◆ SOURCE DATA
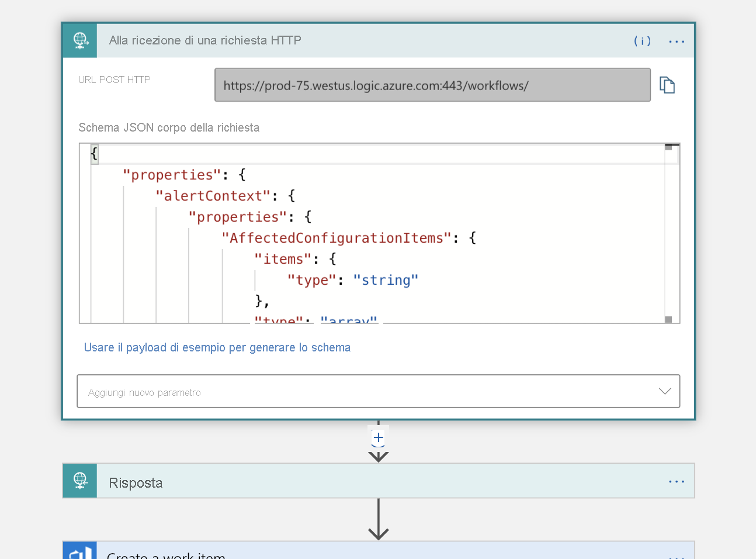Expand the Aggiungi nuovo parametro dropdown
The image size is (756, 559).
point(664,391)
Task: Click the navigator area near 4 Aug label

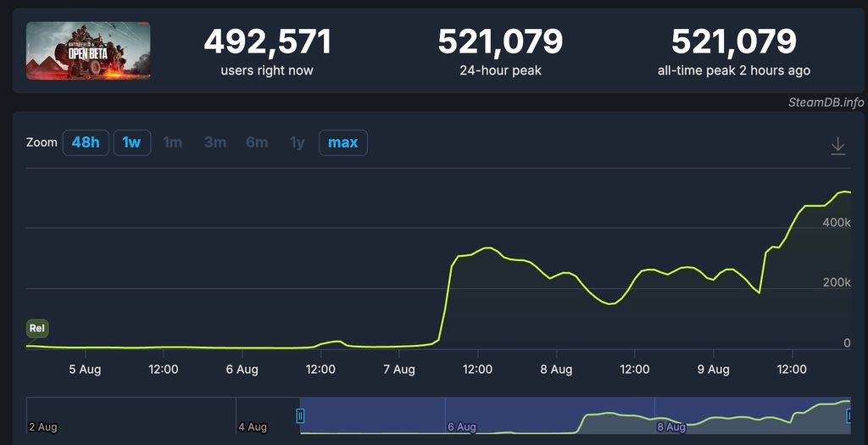Action: (x=253, y=426)
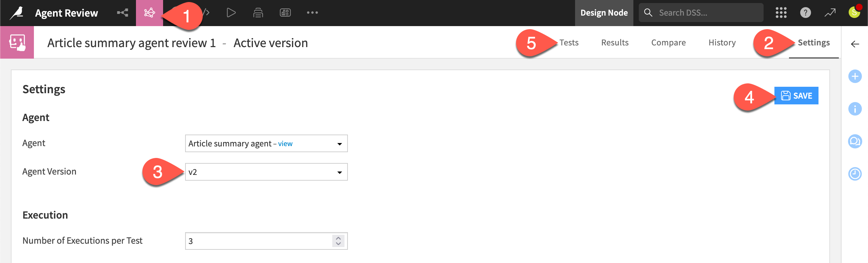Click the SAVE button

tap(796, 96)
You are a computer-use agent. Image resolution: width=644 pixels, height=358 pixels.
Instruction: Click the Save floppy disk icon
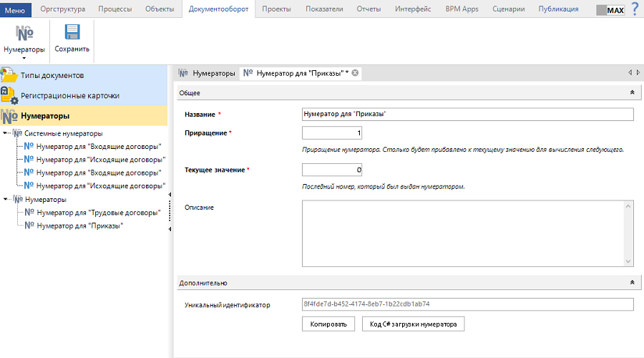pos(72,33)
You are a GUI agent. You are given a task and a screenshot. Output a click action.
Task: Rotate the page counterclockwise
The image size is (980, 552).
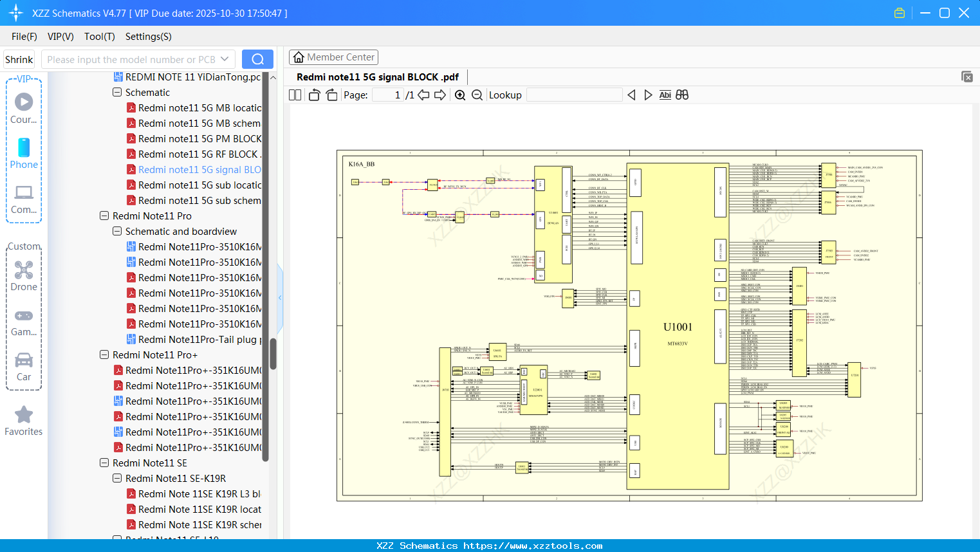[315, 95]
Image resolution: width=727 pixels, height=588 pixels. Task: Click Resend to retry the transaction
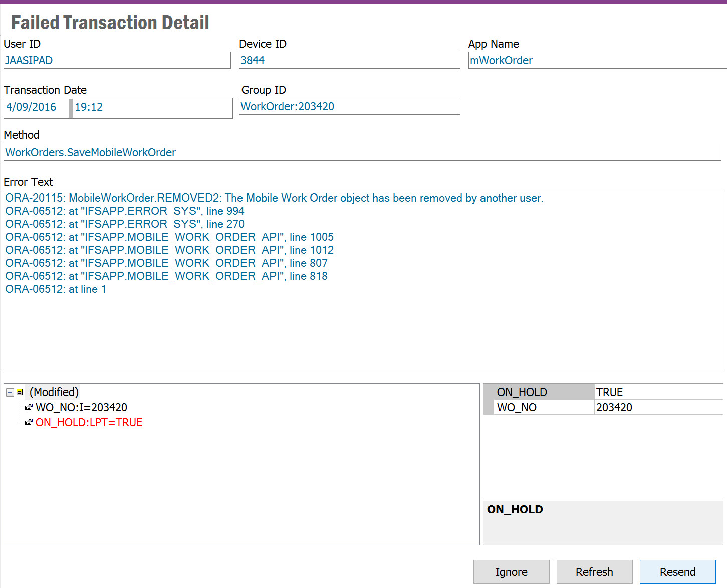(677, 572)
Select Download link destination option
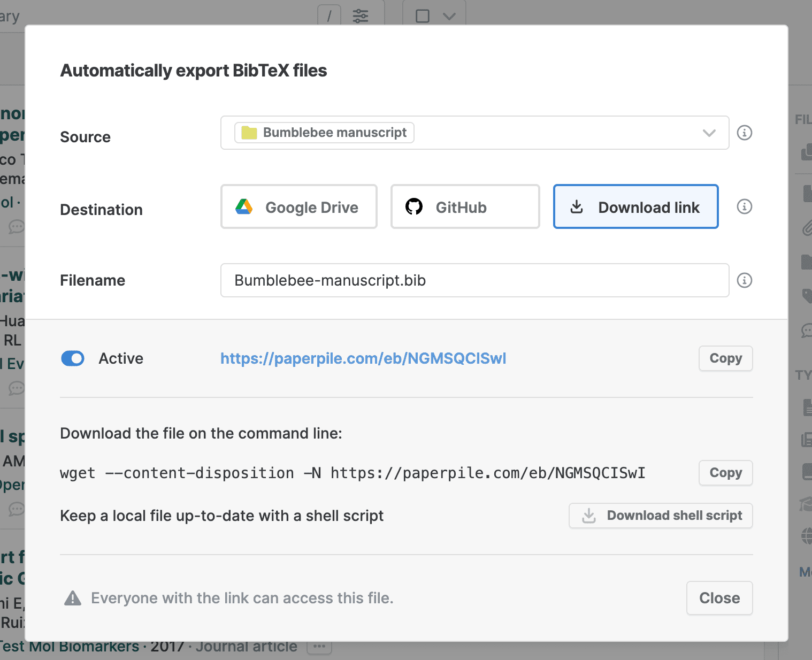The height and width of the screenshot is (660, 812). 635,207
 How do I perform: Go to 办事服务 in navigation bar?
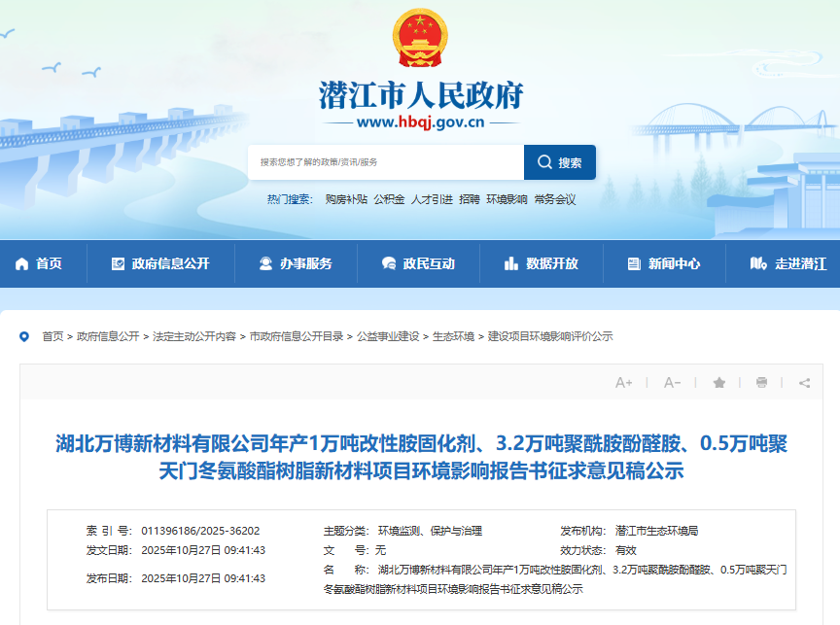tap(296, 263)
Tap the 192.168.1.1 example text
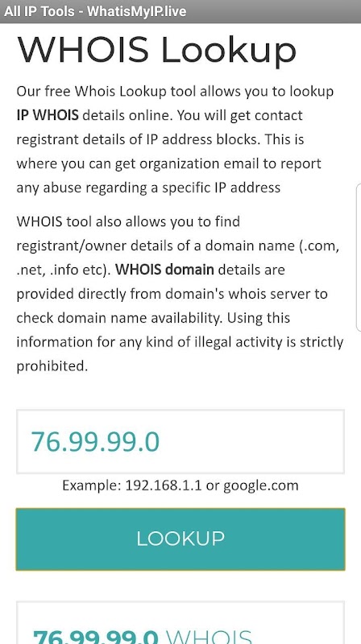 pos(164,485)

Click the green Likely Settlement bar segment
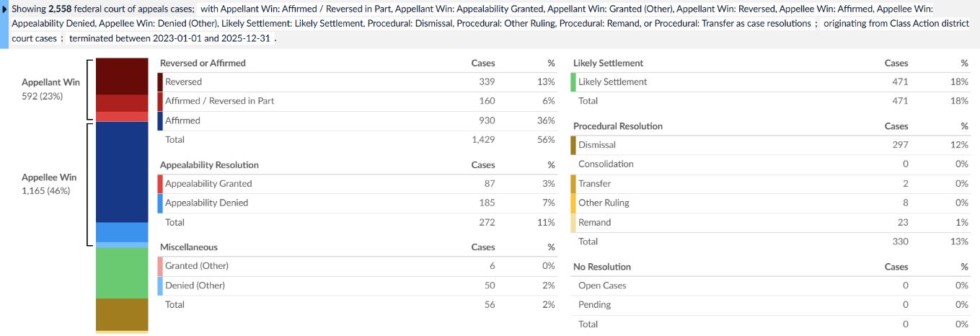[x=121, y=273]
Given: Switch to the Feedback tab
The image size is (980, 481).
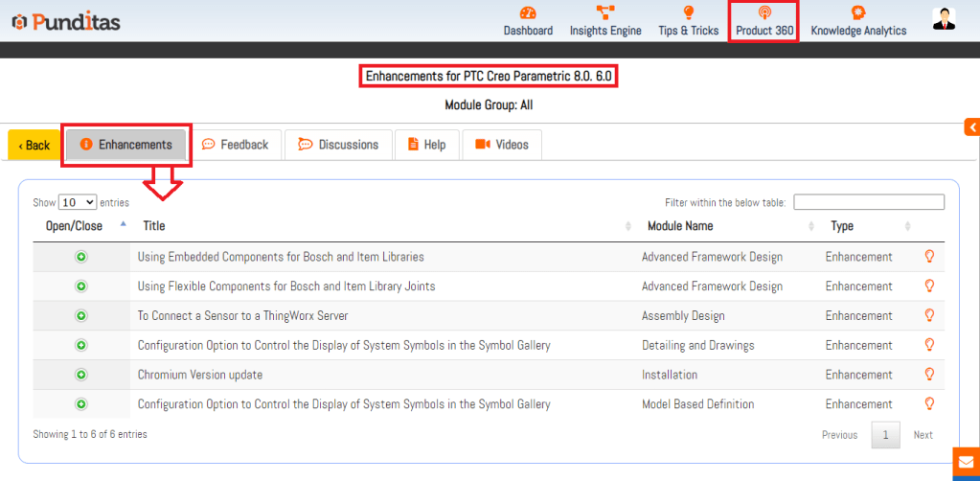Looking at the screenshot, I should click(x=235, y=145).
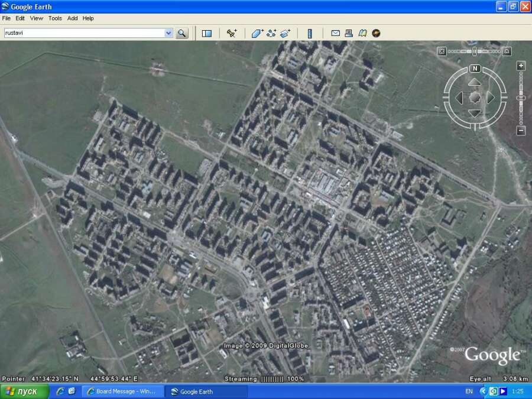Switch to Sky view mode
532x399 pixels.
(x=376, y=33)
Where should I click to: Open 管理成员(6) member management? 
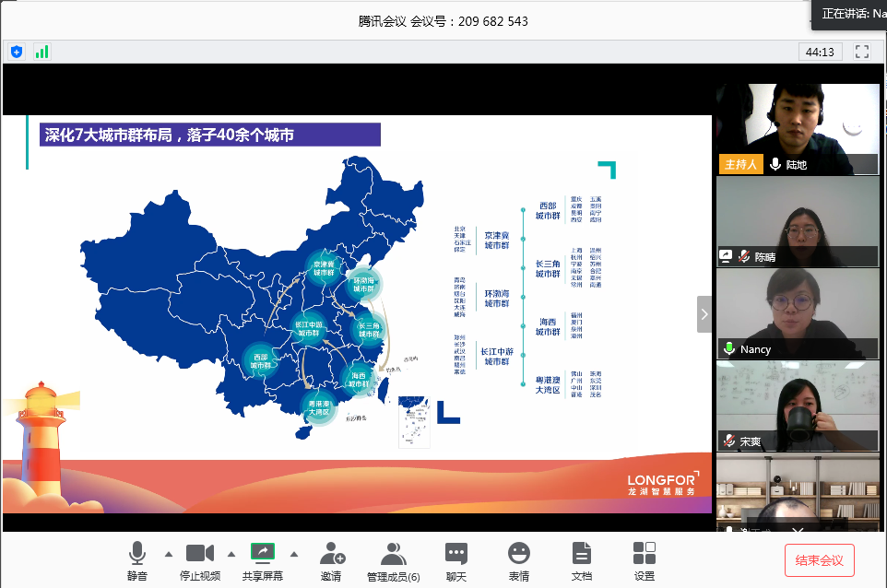click(394, 560)
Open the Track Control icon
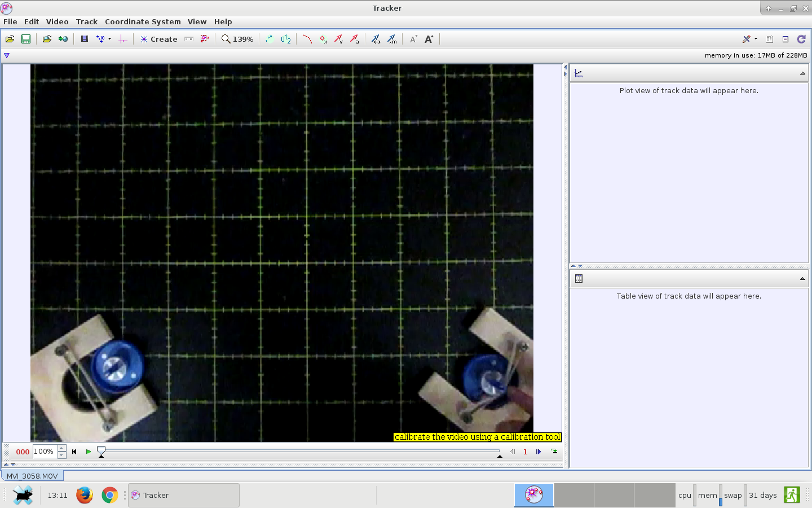Screen dimensions: 812x508 tap(189, 39)
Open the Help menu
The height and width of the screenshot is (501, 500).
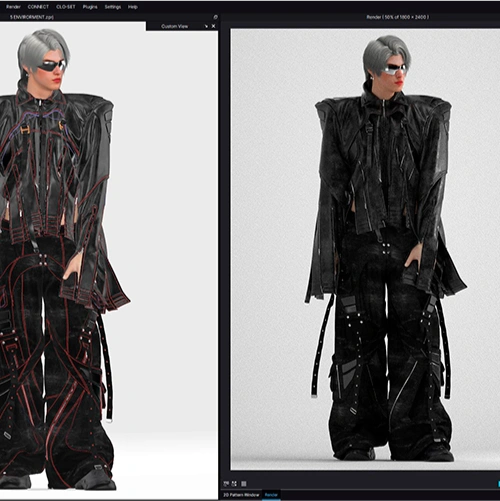(133, 7)
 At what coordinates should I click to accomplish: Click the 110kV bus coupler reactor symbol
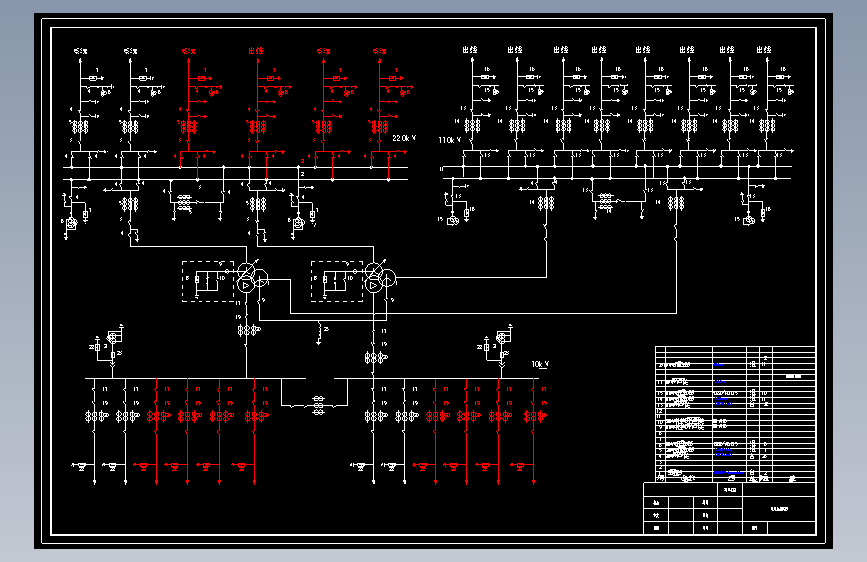tap(606, 202)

◆ WHAT THE EXERCISE ASKS
All lines with the word "agent" must be located in the data and copied.

◆ WRITTEN RESPONSE
You are a computer-use agent. Image resolution: width=644 pixels, height=358 pixels.
You are a GUI agent. You are given a task and a screenshot. Output a click action.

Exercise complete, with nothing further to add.